(Supplied material Opens)

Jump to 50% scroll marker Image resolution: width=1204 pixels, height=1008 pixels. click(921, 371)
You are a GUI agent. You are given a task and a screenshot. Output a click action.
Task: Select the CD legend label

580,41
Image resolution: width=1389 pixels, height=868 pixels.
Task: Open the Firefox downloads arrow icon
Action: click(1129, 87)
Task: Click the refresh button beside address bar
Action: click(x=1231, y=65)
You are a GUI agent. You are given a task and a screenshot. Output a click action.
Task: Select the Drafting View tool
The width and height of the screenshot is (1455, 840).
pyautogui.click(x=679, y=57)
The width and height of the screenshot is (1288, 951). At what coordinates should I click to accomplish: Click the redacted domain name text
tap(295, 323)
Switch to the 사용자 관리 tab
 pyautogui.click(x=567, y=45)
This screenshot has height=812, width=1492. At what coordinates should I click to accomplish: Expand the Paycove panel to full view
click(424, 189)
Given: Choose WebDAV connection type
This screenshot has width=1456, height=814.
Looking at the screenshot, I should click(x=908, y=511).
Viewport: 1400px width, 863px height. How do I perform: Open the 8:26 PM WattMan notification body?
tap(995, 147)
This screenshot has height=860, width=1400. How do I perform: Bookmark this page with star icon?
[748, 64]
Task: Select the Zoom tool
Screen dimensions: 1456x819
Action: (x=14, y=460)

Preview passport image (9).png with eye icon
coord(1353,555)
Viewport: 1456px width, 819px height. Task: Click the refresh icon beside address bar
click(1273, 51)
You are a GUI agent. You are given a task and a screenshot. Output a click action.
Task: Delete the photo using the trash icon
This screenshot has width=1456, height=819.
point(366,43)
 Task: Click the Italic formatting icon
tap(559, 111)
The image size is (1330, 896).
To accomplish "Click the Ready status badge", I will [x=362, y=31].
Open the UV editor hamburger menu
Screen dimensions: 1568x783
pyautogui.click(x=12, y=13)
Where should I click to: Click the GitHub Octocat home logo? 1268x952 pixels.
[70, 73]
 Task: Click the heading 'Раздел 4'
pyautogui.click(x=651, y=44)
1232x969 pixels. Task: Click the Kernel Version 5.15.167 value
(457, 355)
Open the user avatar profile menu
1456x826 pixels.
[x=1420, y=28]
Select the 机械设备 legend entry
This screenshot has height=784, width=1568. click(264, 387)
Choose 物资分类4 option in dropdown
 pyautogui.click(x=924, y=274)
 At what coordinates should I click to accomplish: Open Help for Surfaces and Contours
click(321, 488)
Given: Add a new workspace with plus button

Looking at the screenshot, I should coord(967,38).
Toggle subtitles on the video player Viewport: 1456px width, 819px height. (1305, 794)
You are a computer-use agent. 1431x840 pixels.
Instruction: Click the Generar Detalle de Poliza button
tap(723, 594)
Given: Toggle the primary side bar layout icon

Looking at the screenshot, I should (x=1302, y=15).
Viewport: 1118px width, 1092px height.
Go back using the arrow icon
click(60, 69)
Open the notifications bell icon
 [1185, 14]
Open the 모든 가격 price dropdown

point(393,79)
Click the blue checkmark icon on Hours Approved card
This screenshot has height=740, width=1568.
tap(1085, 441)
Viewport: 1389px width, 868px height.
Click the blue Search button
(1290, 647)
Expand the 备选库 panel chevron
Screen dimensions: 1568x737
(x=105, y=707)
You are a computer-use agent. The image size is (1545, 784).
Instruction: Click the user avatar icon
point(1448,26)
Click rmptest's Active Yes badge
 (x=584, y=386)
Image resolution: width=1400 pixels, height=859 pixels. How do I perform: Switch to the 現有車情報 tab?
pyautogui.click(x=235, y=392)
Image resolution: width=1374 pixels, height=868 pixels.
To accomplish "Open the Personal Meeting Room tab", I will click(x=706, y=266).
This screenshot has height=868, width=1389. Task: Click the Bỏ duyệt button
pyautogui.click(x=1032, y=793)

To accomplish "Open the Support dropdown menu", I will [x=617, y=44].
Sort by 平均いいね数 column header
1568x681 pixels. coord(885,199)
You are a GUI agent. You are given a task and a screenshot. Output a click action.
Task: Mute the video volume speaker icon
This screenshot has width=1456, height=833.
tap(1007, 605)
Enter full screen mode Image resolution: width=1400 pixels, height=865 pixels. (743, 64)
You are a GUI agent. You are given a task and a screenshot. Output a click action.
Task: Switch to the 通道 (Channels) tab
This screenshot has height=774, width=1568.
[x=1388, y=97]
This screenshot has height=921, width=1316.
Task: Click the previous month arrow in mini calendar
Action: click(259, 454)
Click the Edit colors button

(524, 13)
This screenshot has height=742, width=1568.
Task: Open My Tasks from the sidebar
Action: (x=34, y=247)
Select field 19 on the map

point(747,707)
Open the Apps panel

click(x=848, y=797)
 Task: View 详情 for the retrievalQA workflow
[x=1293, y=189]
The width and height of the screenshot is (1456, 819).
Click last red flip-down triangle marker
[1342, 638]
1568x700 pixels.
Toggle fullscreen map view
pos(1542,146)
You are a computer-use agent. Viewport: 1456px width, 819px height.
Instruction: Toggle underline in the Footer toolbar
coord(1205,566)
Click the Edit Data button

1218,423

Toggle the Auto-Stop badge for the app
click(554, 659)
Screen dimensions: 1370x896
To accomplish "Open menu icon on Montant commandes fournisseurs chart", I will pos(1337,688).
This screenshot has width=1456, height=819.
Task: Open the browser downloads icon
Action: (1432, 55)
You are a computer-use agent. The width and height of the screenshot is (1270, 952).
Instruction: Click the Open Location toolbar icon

(Supplied material Closes)

Your task is to gather all lines from the entries above that hold the word "video".

▸ **Written response**:
Toggle subtitles on the video player Viewport: 1456px width, 819px height. (1305, 794)
Task: Mute the video volume speaker icon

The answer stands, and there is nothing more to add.